On the day of the accident I was happily looking forward to a significant promotion and raise which would enable me to take better care of the kids. A successful career and terrific kids blessed my life.

While not sure how to get back to that point, surrender to self-pity was not an option. All my energy was required to cope with the new set of challenges.

Rancho counselors were surprised at the choice to move back to Bakersfield after rehab. Los Angeles had better medical facilities and a better climate.  I felt I’d be better off near my brothers and their families. I thought I would somehow find a way to fit back into the life I had before.

Wrong.

Soon after arriving in my own new apartment with my kids, it became clear we needed to build a new life. They were committed to making a home with their mother, even though she wasn’t much help with floor moping and doing heavy laundry. The attitude was “can-do” from the beginning.

In “Still Me” Christopher Reeve wrote on page 54 about the moment he felt secure: “When Dana said, ‘You’re still you, and I love you,’ it meant more to me than just a personal declaration of faith and commitment. In a sense it was an affirmation that marriage and family stood at the center of everything, and if both were intact, so was your universe.”

My children made the difference. At the heart of our new home was our love for each other. We  had a strong belief in our own ability to survive the setback … to build a bright and happy future. Looking back over the last 36 years, I realize we did exactly that. My sons have wonderful children and fulfilling careers. They make significant contributions to their community. Each of us have lovely fulfilling lives.

When we began we didn’t know how we would manage, we just knew we would manage. No life is without setbacks and there are worse things than physical disability.

A parent with a serious disability may not hold children back in their development. In such a home, the kids learn early to consider the disability of the parent. They learn to consider the feelings and needs of someone other than themselves.

They become more responsible as they know they are needed. That it is not just important but necessary for them to make a contribution to the household — in whatever ways required by circumstance. KIds of disabled parents often — as in my small family — turn out not only okay, but successful in life.

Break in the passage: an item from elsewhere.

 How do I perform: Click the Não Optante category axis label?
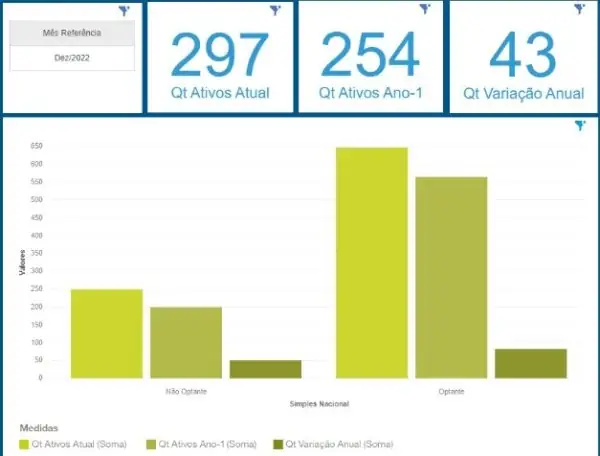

My daughter struggled with the transition, but that may have been related to an unsuspected illness. We didn’t find out the extent of her problems until a number of years later.

Within a short time an emotional Erin came home from school, upset that his teacher was facing transfer to another school. I soon learned this particular class hadn’t had a year with the same teacher all the way school since kindergarten. All the parents were upset. I was soon on the phone organizing a parent protest. This was my first step into local politics.

The principal, who very much disapproved of my efforts, let me know she considered my sons living in “a difficult situation.” It was an ominous conversation. She happened to me a particularly domineering person and I had proved myself a political opponent on the teacher transfer. Soon she soon was asking me to help her with her mending, which gave her an excuse to drop into our small place to “look things over.” Apparently, she found nothing amiss, so soon she managed to get by without my unpaid services as a seamstress.

Despite our intense efforts, we parents were defeated. The teacher was transferred. Erin came home with reports of the new teacher which disturbed me, so soon I was pushing my manual wheelchair to his school many blocks away  to attend PTA meetings and to sit in on his class. The hardest part of this was figuring out what to wear.

The positive thing that came out of this was that it propelled me back into normal life, if with considerably less energy than I had before.

After a couple of years, my brother Virgil gave me one of his old Cadillacs. It was in good mechanical condition so I had hand controls installed. Gas prices were low in 1974, so the fact that it was a greedy gas guzzler didn’t matter.  A dread of driving and of cars in general remained with me, but there were times we needed to drive. Fortunately, nowadays in Bakersfield we have buses equipped to scoop up wheelchairs.

Step by step, we were solving the problems.